Contrast-Enhanced MRI Is Useful for Prognostic Prediction on Idiopathic Bilateral Simultaneous Facial Nerve Palsy: A Case Report and Literature Review
Takato Shiozaki, Fumie Kaneko, Daichi Murakami, Masamitsu Kono, Muneki Hotomi

TL;DR
Contrast-enhanced MRI helps predict the prognosis of rare bilateral facial nerve palsy by showing nerve damage severity.
Contribution
The paper demonstrates contrast-enhanced MRI's utility in predicting outcomes for idiopathic bilateral facial nerve palsy.
Findings
Contrast-enhanced MRI showed higher signal intensity on the left facial nerve compared to the right.
Facial nerve decompression on the left led to improvement after eight months, while the right improved in two months.

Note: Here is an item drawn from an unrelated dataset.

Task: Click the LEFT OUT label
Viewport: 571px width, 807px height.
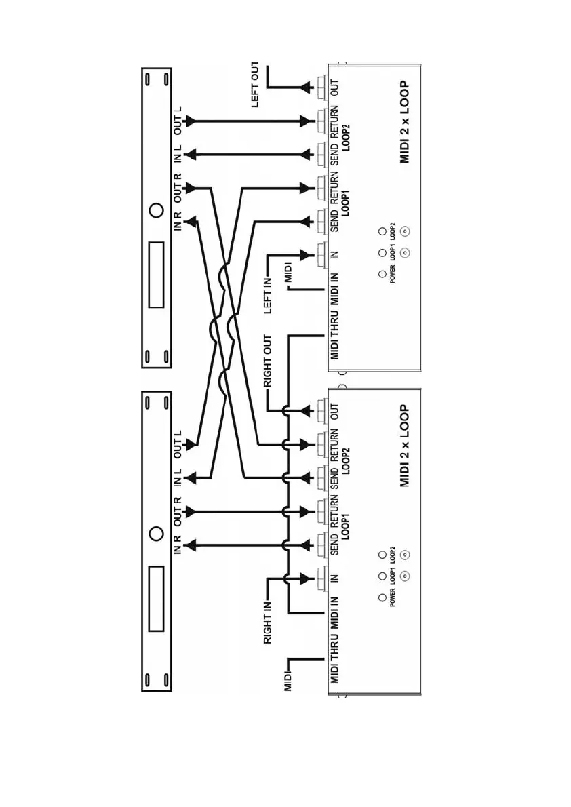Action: point(255,85)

MRI provided valuable information for evaluating and predicting the prognosis of bilateral facial nerve palsy.
Abstract
Idiopathic bilateral facial nerve palsy is a rare condition and presents a diagnostic and prognostic challenge. Specifically, when bilateral nerves are damaged, it is difficult to predict the prognosis. We showcase the usefulness of contrast-enhanced magnetic resonance imaging (MRI) by providing information about localization and severity of degeneration of facial nerve. A 70-year-old Japanese man presented with bilateral simultaneous facial nerve palsy of House-Brackmann Grade VI on both sides. Contrast-enhanced MRI revealed bilateral intensity enhancement of intratemporal facial nerves. The signal intensity was higher on the left side than on the right side. Facial nerve decompression was performed on the left side. The left facial nerve palsy was finally improved eight months after the onset, while the right side was improved just under two months after the onset. Contrast-enhanced…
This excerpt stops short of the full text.